Published: Feb 04, 2007 12:30 AMModified: Feb 04, 2007 02:24 AM
CHAPEL HILL - When Judge Donald W. Stephens of Wake County Superior Court stayed three upcoming executions, he taught, by example, a significant lesson in civics regarding the separation of powers among the three branches of government.
He did so by interpreting a law that had been passed by the legislature. Now the governor and the Council of State have an opportunity to follow his lead and re-enforce this lesson. They can do so by not approving an execution method that does not comply with the law.
This issue emerged before Judge Stephens when the N.C. Medical Board decided that a doctor could not participate in an execution. The board ruled that a doctor's involvement contravened the physician's oath to do no harm. The General Assembly had passed a law in 1909 stating that a physician shall be present at any execution.
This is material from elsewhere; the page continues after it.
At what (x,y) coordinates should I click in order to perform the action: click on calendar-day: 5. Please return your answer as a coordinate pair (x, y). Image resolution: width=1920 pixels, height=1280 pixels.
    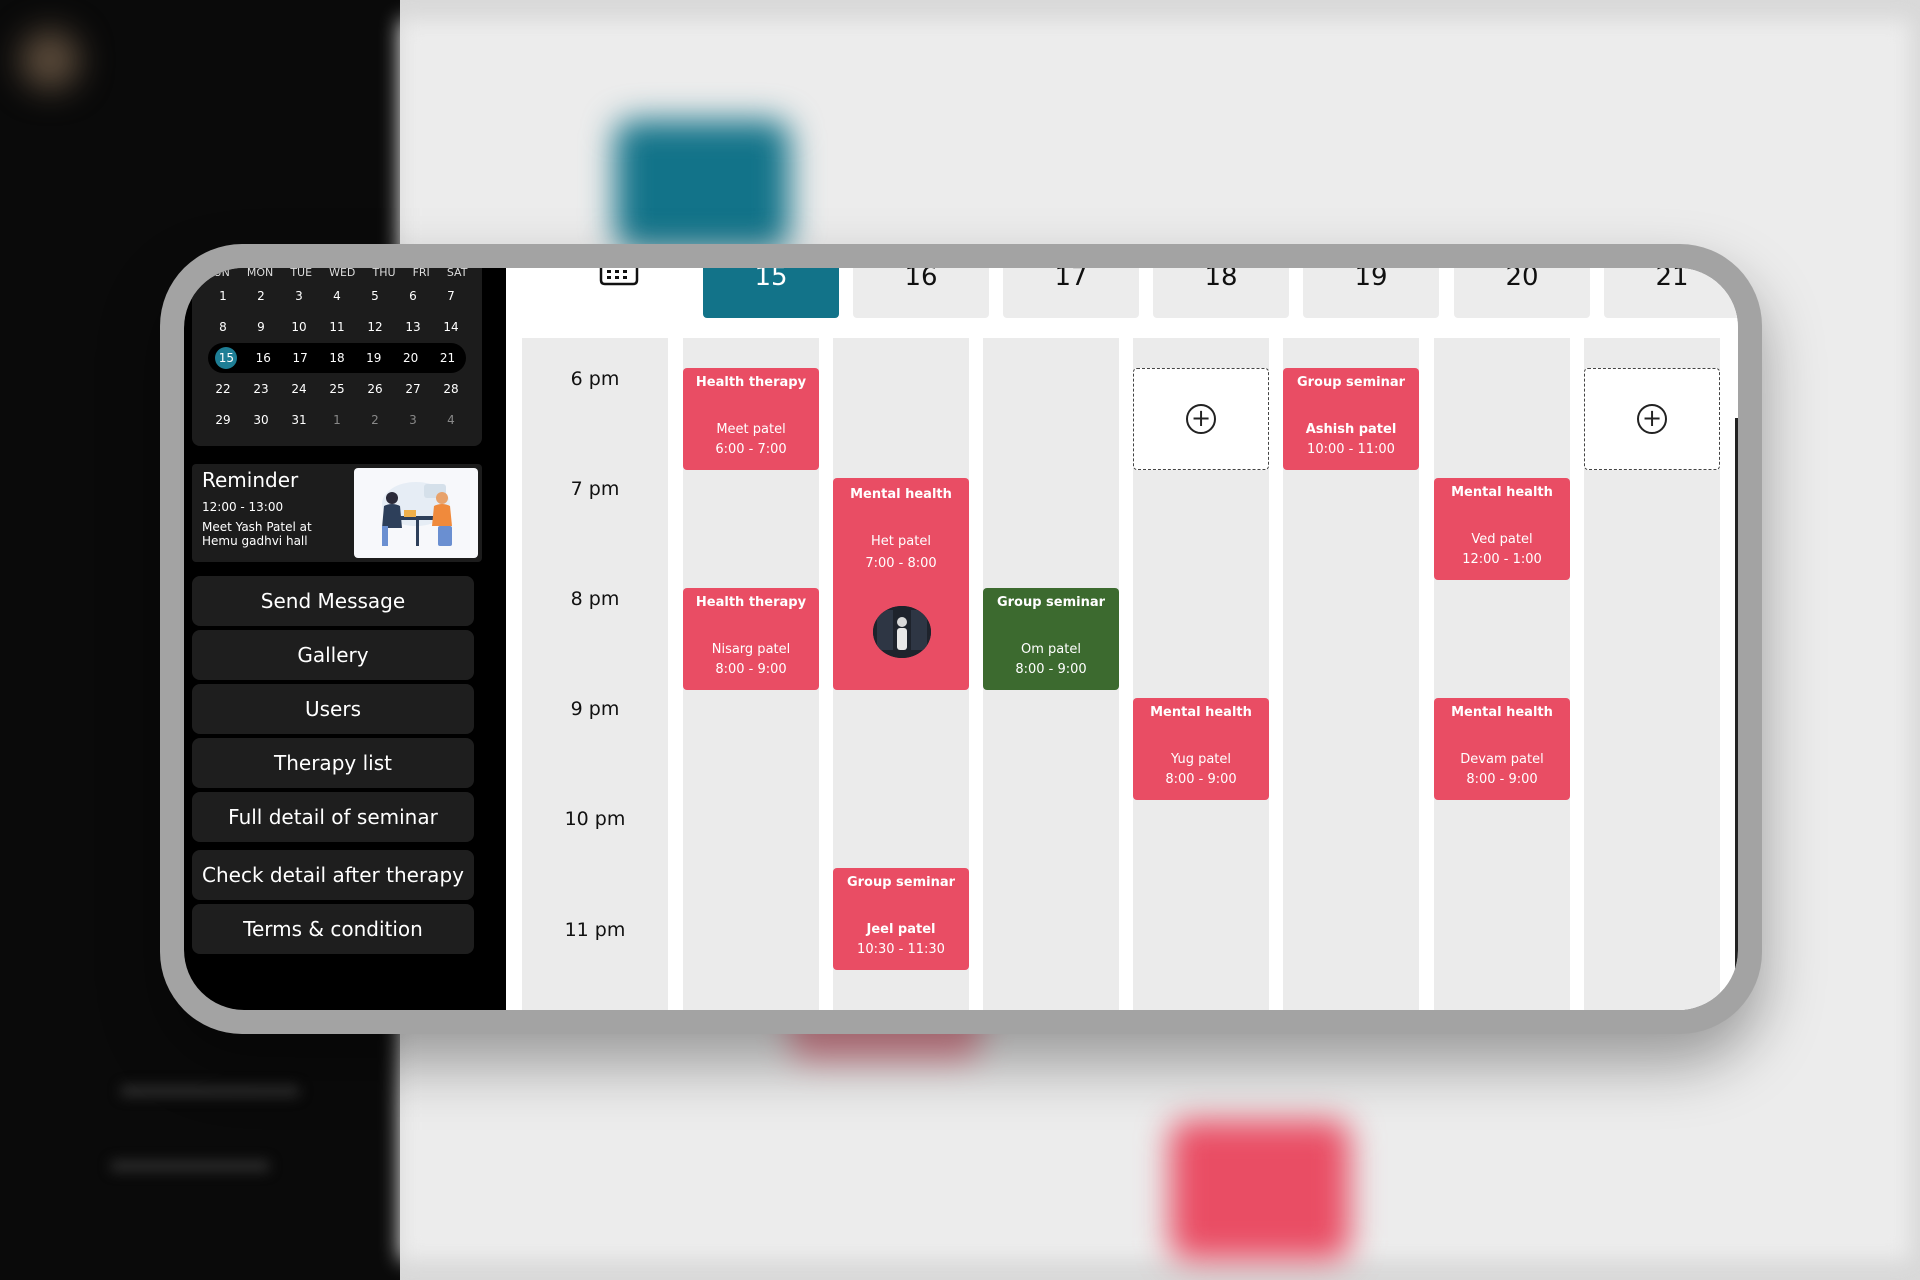
    Looking at the image, I should click on (375, 296).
Thus a conflict arose between the law and the directive of the Medical Board.
Lawyers representing the men with pending executions argued that the executions could not proceed without a doctor being present, as this law required. The state's lawyers argued that the warden of Central Prison had devised a new method for administering lethal injections in which the doctor would be present but would not participate in the execution.
The judge realized that another law, also passed by the General Assembly in 1909, was pertinent. This provision authorized the warden to provide the "appliances" and qualified personnel necessary to carry out an execution in conformity with this article and approved by the governor and the Council of State. When Stephens learned that the new method for administering lethal injection had not been approved by the governor and Council of State, he said the executions could not proceed.
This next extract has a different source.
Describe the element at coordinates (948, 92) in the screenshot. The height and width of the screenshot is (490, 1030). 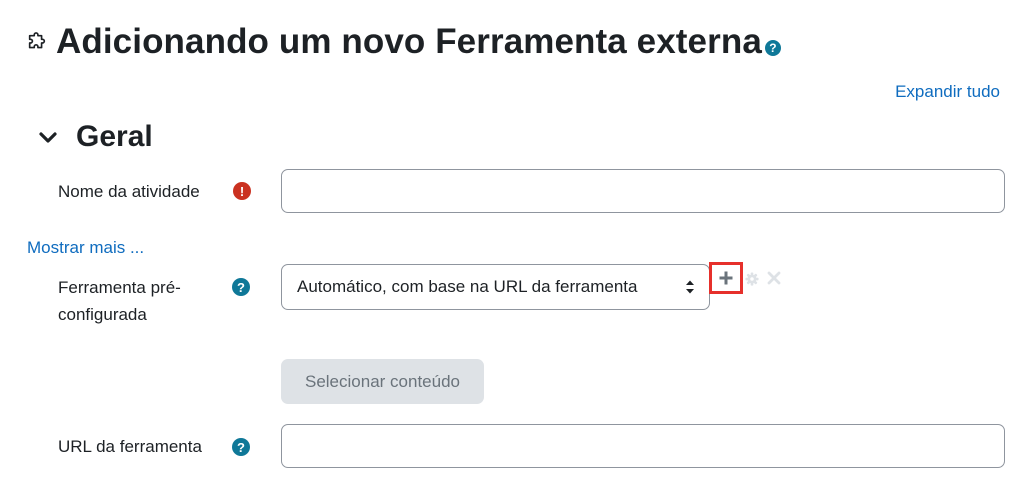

The judge properly fulfilled his responsibility by interpreting the law. The General Assembly had made the law that required the appliances and qualified personnel necessary to carry out an execution be approved by the governor and the Council of State. The law had not been followed. After Stephens' ruling, the matter appeared to be in the hands of the governor and the Council of State.
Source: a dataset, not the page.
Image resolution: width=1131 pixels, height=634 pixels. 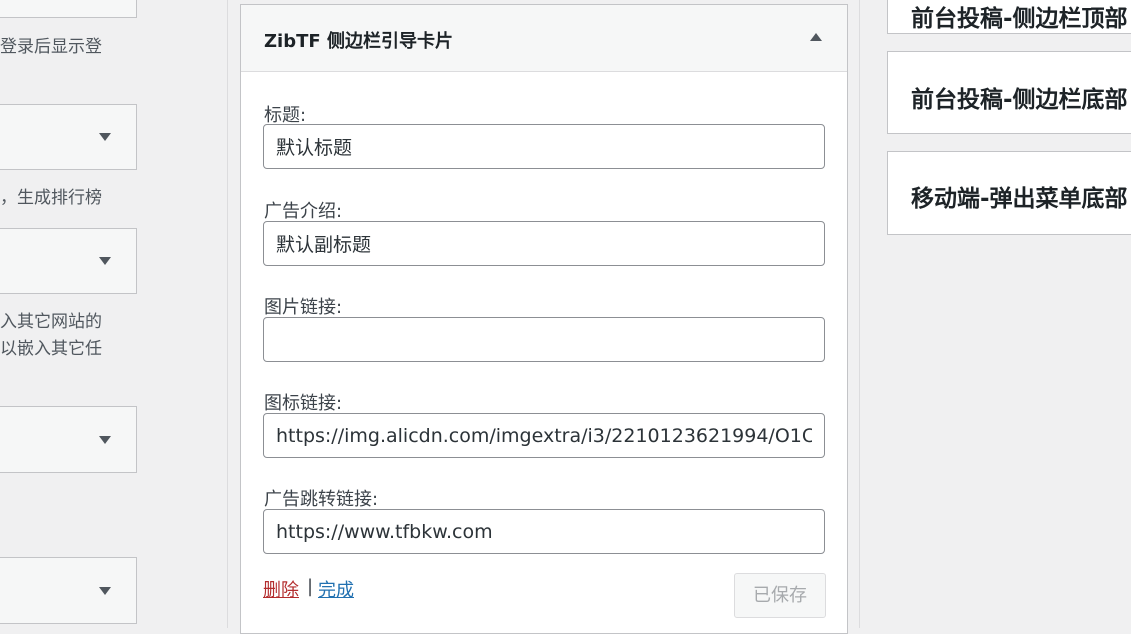 I want to click on widget-area-box: 移动端-弹出菜单底部, so click(x=1009, y=193).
But the issue is not nearly as simple as it seems. Its complexity is best understood by recognizing the structure of state government. When the people of North Carolina adopted their new constitution in 1970, they reaffirmed a commitment to a government comprised of three distinct entities: the executive, the legislature and the judiciary. Each branch has its own exclusive function with respect to the law. The executive administers or enforces the law. The judiciary interprets the law. The legislature makes the law.
The Council of State is part of the executive branch and includes the governor, lieutenant governor, secretary of state, auditor, treasurer, superintendent of public instruction, attorney general, commissioner of agriculture, commissioner of labor and commissioner of insurance. Each is elected by the people. Each has a specific role in the administration of the law. However, the Council of State is not empowered to make the law or change the law.
That role is the exclusive province of the legislative branch, whose members are elected by the people. Since the General Assembly requires a physician to be present during an execution, neither the governor, the Council of State, the warden or even Judge Stephens can decree that an execution can take place without a physician being present and, presumably, available to participate as needed in the process.
Whether a physician should be present during an execution is a matter of public policy. The state's public policy is set out in its law, and those laws are made by the legislature. The legislature has decided this policy and enacted a law accordingly. Only the legislature can change this law unless it violates the federal or state constitutions.
Any debate about the legitimacy of capital punishment generally or lethal injection specifically belongs in the halls of the General Assembly, among those men and women duly elected by the people to make the laws on their behalf. If this discussion occurs, it should include serious questions beyond the role a physician plays in an execution, including the flaws in a system where innocent people are convicted, the unacceptable role race plays in deciding who lives and who dies, and the high monetary cost associated with capital punishment.
If the Council of State considers the issue of the new method of execution this week, it can and should follow Stephens' lead and teach, by example, a continuing lesson in civics. The question before the council should not the legitimacy of capital punishment, but the proper role each coordinate branch of government plays in the orderly development, administration and interpretation of the law.
I hope the Council of State will recognize its limited authority and will not overstep this boundary, just as the judge wisely and properly refused to do.
(Gordon Widenhouse is a Chapel Hill attorney and an adjunct professor at both UNC and N.C. Central schools of law. He also represents several inmates currently facing death sentences.)